::: Given passage :::
The removal of a company’s name or closure, also known as company, strike off, under the Companies Act 2013 refers to the formal process of dissolving a company’s legal existence. This mechanism involves either voluntary initiation by the company’s directors and shareholders, or it can be initiated by the Registrar of Companies (RoC) due to non-compliance.

In both cases, the company undergoes a structured procedure to fulfil legal requirements, settle liabilities, and comply with regulatory guidelines before its name is officially struck off from the register, signalling the end of its operations.

Describe the modes with which the company name can be removed

The provisions about the removal of a company’s name are outlined in Section 248 of the Companies Act, 2013. According to this section, there are two methods by which a company’s name can be withdrawn from the Registrar of Companies.

  • Voluntary Strike-Off: A firm can dissolve itself through voluntary strike-off, often known as voluntary dissolution or closure. Company directors and shareholders start this procedure. The company normally applies to the Registrar of Companies (RoC) to remove its name from the official register. Inactive companies, that have achieved their goals, or no longer want to operate might voluntarily strike off.
  • Strike off by ROC: The Registrar of Companies (RoC) strikes off companies that fail to meet legal and financial responsibilities. If a firm fails to file its financial statements, annual returns, or other essential documents for an extended period, the RoC may strike its name from the official register. Involuntary strike-offs ensure the correctness and integrity of the corporate registration

Voluntary strike-off company procedur

Following is the process of the voluntary closure of a company under the Companies Act

  • Board Meeting: Board meeting to be held for approval of strike off company, Extinguishment of obligation of Companies, Director authorization for petition to ROC for strike off; and Approval of date, day, place, and notice thereof for concluding General Meeting.
::: Material provided :::
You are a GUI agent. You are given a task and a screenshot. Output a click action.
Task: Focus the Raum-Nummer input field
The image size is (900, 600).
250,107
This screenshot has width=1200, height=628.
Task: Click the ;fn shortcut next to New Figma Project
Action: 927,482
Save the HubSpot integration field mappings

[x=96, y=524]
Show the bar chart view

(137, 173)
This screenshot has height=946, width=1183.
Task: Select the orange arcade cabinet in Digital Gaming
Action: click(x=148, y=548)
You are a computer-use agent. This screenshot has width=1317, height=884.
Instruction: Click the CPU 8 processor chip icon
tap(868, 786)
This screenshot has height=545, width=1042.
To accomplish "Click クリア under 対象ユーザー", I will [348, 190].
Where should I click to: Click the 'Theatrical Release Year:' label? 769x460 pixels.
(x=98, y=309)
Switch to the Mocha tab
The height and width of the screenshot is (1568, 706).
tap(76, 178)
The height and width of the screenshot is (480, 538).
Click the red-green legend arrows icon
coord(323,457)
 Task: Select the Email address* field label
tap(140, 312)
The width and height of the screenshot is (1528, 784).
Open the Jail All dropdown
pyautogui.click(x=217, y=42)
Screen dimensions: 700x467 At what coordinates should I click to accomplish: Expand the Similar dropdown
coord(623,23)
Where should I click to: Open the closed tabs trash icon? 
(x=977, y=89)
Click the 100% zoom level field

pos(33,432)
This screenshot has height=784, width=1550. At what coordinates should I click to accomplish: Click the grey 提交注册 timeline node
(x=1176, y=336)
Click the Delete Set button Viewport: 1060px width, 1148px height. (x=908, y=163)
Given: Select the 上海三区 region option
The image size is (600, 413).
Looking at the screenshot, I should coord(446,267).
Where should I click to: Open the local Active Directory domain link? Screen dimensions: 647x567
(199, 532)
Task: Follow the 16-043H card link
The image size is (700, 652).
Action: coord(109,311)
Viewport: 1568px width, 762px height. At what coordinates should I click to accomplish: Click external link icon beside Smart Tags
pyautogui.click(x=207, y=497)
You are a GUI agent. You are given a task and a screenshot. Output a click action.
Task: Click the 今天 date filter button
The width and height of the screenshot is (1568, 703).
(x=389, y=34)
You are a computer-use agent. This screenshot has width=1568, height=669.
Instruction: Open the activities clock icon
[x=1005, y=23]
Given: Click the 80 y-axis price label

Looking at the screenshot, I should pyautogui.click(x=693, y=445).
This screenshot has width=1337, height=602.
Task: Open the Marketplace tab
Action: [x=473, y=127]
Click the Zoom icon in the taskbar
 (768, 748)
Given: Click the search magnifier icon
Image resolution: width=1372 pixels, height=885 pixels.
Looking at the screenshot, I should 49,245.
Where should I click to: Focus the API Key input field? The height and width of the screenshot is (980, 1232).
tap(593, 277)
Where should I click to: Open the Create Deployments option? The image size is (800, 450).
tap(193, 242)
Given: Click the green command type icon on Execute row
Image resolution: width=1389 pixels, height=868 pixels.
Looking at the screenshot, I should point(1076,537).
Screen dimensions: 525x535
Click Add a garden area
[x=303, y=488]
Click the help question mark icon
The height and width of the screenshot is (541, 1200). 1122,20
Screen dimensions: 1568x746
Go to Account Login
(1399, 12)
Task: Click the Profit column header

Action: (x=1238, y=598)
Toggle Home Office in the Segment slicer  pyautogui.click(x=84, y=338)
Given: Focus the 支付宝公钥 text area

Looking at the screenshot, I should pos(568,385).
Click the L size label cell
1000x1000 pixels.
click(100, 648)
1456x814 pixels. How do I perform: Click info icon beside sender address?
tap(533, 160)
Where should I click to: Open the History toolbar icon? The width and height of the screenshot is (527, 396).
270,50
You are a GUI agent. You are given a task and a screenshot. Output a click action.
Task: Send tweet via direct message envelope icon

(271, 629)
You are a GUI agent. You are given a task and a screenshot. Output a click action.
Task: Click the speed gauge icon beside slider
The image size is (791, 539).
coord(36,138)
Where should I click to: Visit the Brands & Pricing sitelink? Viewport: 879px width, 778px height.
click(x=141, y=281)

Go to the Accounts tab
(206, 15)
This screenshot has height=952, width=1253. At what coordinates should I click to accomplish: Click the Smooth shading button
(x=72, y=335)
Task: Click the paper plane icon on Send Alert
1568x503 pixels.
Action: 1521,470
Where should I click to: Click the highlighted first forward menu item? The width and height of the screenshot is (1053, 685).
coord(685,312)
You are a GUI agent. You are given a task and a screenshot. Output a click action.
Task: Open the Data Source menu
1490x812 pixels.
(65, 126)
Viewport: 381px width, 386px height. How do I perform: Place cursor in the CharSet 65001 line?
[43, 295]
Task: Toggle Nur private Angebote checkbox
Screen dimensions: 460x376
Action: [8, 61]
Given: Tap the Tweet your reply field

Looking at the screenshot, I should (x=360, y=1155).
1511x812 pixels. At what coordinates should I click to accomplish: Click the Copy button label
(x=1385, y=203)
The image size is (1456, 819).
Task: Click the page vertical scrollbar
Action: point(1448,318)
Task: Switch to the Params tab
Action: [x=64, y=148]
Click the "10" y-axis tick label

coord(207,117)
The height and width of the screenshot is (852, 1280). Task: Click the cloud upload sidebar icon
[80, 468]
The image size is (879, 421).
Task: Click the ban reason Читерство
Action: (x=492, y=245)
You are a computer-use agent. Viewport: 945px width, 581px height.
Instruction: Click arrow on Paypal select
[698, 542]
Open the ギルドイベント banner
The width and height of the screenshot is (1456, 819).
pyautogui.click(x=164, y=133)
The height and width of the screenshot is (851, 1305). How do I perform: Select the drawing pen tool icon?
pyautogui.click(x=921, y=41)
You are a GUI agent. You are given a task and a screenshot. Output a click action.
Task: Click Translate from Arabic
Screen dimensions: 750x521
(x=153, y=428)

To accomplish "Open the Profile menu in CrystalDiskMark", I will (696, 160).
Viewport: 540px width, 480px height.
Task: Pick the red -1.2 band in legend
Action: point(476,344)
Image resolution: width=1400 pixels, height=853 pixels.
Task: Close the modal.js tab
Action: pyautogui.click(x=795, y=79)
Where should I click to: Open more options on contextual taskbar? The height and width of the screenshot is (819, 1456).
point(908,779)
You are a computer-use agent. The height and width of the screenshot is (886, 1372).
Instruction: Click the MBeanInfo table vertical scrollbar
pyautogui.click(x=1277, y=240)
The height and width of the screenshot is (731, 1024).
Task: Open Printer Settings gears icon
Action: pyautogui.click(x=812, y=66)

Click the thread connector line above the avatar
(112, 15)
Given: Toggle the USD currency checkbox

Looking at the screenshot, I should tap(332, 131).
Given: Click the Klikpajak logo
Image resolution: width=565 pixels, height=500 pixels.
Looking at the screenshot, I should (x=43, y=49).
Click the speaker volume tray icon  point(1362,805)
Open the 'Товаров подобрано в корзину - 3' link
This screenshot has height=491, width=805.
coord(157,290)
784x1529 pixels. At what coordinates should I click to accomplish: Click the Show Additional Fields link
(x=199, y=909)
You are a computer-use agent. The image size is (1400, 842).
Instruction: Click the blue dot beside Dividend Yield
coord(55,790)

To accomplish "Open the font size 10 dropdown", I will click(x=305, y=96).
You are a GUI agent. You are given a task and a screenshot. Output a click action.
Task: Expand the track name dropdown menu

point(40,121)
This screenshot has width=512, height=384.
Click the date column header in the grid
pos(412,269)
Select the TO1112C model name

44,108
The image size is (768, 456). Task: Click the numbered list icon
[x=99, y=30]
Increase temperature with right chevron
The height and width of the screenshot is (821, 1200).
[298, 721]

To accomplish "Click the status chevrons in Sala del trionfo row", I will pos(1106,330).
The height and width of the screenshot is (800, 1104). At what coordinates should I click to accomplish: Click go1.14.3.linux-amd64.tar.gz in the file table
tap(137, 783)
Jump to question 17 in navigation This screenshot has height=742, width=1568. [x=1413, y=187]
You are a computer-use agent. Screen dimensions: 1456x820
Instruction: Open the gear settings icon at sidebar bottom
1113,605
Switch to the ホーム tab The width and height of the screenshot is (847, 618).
:::
• _Exercise instructions_:
(a) Answer these from the passage on company strike-off:
(i) Which section of the Companies Act, 2013 sets out the rules for removing a company's name?
(ii) Who starts the process of a voluntary strike-off?
(iii) What documents, if not filed for a long period, can lead the Registrar of Companies to strike a company's name off the register?
(b) Go on with the passage on company strike-off, picking up after the board meeting step.

• _Solved problems_:
(a)
(i) Section 248.
(ii) The company's directors and shareholders.
(iii) Its financial statements, annual returns, or other essential documents.

(b)
  • EGM Notice: All shareholders must receive a notice of the EGM together with a copy of the Board Meeting notification. The EGM notice must be sent 21 days in advance.
  • Hold EGM: The EGM will be held to get the shareholder approval for the company name removal by passing a special resolution or by getting 75% of the paid-up Company share capital member’s assent.
  • Filing Application to ROC: The Company must file to ROC Form STK-2 to remove its name. Company Directors must sign the application.
  • Director Declaration: The declaration of the director must be there in Form STK -2, containing various information that needs to be declared for removal of the name of the company or voluntary strike off.
  • Certification: A whole-time practitioner CA, CS or Cost Accountant must verify form STK-2
  • Notice & Objection Publication: The Registrar of Companies will ask for objections to the proposed name change by publishing a notice. The objection must reach the Registrar within 30 days of notice posting. The Registrar may also obtain liability discharge agreements from management, directors, or other responsible parties.
  • Company Dissolution: If no valid objections are submitted, the Registrar will remove the company’s name from the ROC after considering all relevant factors. Form STK-7 will notify the Official Gazette of the withdrawal. Therefore, the company will dissolve from the date specified in the notice.

Attachment with Form STK – 2

Documents needed with Form STK-2 are:

  • Copy of Extraordinary General Meeting Special Resolution; or consent of 75% of Company members based on paid-up share capital.
  • Explanatory Statement of Notice
  • Form STK-3 Indemnity Bond, certified by two Directors on Rs. 500 stamp paper, notarized by advocate and attorney.
  • STK-8 Statement of Account, certified by Chartered Accountants, presenting NIL Asset and NIL Liability within 30 days of member approval for strike-off.
  • Board Resolution for company closure
  • Closure letter of bank account
  • Main Object of company
  • NOC (No Objection Certificate) from the company’s registration regulators
  • At least two directors’ STK-4 affidavits on Rs. 100 stamp paper fully notarized by advocate and attorney, along with self and CA / CS / CMA certified pan and Aadhar cards for identity and address evidence.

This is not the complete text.